Work instruction:
Below are some records; quote exactly the lines from the one that contains "The height and width of the screenshot is (768, 1024)." through the one that contains "Given: Open the Paul Samuel author name", inclusive, and no others.
- - - -
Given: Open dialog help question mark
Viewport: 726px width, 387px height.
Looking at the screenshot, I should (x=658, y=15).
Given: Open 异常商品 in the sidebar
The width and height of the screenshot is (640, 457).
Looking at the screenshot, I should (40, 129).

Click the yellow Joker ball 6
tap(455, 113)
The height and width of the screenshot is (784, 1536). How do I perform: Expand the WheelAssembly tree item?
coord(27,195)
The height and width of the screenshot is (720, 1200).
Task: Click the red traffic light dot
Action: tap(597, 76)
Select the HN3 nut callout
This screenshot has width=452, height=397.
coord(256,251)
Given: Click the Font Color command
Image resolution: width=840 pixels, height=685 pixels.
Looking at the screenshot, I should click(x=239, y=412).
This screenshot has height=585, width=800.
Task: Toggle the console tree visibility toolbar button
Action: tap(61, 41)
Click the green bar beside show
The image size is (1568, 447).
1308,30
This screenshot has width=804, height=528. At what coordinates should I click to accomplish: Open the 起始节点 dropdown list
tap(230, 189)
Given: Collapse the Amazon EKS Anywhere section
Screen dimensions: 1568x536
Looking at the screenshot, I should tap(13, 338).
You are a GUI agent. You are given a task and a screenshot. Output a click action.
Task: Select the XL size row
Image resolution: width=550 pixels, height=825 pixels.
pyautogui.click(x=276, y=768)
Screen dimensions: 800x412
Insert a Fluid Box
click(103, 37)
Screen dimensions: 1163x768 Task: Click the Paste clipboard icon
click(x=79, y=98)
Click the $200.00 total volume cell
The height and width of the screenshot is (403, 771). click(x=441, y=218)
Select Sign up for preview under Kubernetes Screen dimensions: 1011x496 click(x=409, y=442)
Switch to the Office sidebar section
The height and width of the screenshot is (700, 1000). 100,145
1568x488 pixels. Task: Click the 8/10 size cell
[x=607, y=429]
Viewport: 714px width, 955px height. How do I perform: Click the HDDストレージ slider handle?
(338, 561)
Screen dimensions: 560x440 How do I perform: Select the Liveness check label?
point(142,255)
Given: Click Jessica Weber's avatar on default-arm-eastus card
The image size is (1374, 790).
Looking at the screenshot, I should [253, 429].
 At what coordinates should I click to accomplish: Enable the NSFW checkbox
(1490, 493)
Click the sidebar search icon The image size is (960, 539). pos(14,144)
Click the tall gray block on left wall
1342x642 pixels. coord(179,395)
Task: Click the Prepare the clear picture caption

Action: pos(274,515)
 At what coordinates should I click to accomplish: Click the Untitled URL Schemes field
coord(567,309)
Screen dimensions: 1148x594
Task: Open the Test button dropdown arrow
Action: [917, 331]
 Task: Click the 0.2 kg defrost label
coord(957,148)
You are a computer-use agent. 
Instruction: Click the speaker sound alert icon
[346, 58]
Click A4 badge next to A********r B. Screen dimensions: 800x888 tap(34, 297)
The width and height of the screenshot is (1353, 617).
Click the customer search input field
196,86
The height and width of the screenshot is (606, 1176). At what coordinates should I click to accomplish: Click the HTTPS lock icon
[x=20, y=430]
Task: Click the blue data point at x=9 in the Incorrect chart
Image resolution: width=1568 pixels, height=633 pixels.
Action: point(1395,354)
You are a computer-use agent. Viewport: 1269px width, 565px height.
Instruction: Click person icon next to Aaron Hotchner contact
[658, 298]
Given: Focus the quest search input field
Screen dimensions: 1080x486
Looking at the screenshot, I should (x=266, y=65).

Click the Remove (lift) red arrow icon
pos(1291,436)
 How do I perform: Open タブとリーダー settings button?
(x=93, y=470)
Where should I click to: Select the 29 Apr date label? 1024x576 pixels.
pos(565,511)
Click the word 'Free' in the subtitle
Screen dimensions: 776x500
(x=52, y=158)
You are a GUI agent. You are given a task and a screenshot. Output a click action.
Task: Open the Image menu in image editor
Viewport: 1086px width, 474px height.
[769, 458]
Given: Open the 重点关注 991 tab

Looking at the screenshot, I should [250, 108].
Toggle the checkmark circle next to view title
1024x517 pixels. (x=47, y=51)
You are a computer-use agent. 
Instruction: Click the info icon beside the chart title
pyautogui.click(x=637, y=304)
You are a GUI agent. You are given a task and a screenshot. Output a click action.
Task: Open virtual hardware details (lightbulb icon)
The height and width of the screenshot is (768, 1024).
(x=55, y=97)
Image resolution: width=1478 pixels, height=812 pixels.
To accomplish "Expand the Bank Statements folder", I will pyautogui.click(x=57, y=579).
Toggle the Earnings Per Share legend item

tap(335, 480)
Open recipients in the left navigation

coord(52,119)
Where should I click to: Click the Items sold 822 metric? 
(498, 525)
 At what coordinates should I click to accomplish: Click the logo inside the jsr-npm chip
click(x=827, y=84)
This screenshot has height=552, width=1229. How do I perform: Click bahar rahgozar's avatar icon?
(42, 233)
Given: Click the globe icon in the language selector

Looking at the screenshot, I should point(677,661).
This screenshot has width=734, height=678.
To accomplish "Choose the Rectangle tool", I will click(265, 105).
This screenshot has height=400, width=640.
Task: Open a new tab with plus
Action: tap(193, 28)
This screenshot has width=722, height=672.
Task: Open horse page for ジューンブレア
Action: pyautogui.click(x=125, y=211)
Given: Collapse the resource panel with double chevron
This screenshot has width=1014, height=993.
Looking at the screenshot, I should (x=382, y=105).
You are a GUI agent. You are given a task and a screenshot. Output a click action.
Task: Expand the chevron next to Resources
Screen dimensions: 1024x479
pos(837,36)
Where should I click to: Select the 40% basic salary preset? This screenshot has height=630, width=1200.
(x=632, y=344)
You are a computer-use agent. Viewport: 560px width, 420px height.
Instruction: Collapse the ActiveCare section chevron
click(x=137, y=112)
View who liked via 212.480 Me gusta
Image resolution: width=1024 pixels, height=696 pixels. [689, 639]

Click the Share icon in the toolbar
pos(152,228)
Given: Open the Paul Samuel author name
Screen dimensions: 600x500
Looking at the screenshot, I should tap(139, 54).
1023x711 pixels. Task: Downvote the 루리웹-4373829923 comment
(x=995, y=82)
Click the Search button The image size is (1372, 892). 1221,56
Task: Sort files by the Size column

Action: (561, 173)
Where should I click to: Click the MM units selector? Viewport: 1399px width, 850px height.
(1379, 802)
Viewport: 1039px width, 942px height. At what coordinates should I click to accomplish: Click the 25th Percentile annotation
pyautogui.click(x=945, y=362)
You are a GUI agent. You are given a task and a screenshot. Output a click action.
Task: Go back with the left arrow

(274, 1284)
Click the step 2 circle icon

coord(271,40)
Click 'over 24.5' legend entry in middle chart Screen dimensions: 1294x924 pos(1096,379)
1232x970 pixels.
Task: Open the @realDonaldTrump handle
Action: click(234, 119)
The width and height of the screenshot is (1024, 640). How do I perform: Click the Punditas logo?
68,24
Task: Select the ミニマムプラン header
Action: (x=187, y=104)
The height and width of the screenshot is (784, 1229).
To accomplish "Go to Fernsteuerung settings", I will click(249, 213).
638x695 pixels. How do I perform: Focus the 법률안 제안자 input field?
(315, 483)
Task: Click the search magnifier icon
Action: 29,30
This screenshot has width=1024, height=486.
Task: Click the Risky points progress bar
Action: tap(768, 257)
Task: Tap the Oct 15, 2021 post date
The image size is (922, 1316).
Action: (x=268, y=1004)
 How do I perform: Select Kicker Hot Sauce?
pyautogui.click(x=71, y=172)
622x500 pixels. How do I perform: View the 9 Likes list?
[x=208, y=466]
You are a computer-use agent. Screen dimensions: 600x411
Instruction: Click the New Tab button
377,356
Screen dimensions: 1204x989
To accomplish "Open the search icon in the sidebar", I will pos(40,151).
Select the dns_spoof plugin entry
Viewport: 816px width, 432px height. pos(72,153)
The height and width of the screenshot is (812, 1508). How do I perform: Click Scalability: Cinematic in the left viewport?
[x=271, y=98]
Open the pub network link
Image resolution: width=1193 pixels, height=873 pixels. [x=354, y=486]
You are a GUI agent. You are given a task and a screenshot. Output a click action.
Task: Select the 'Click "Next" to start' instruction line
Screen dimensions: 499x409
- - - -
Response to this task:
The height and width of the screenshot is (768, 1024).
(x=55, y=97)
Image resolution: width=1478 pixels, height=812 pixels.
To accomplish "Expand the Bank Statements folder", I will pyautogui.click(x=57, y=579).
Toggle the Earnings Per Share legend item

tap(335, 480)
Open recipients in the left navigation

coord(52,119)
Where should I click to: Click the Items sold 822 metric? 
(498, 525)
 At what coordinates should I click to accomplish: Click the logo inside the jsr-npm chip
click(x=827, y=84)
This screenshot has height=552, width=1229. How do I perform: Click bahar rahgozar's avatar icon?
(42, 233)
Given: Click the globe icon in the language selector

Looking at the screenshot, I should point(677,661).
This screenshot has width=734, height=678.
To accomplish "Choose the Rectangle tool", I will click(265, 105).
This screenshot has height=400, width=640.
Task: Open a new tab with plus
Action: tap(193, 28)
This screenshot has width=722, height=672.
Task: Open horse page for ジューンブレア
Action: pyautogui.click(x=125, y=211)
Given: Collapse the resource panel with double chevron
This screenshot has width=1014, height=993.
Looking at the screenshot, I should (x=382, y=105).
You are a GUI agent. You are given a task and a screenshot. Output a click action.
Task: Expand the chevron next to Resources
Screen dimensions: 1024x479
pos(837,36)
Where should I click to: Select the 40% basic salary preset? This screenshot has height=630, width=1200.
(x=632, y=344)
You are a computer-use agent. Viewport: 560px width, 420px height.
Instruction: Collapse the ActiveCare section chevron
click(x=137, y=112)
View who liked via 212.480 Me gusta
Image resolution: width=1024 pixels, height=696 pixels. [689, 639]

Click the Share icon in the toolbar
pos(152,228)
Given: Open the Paul Samuel author name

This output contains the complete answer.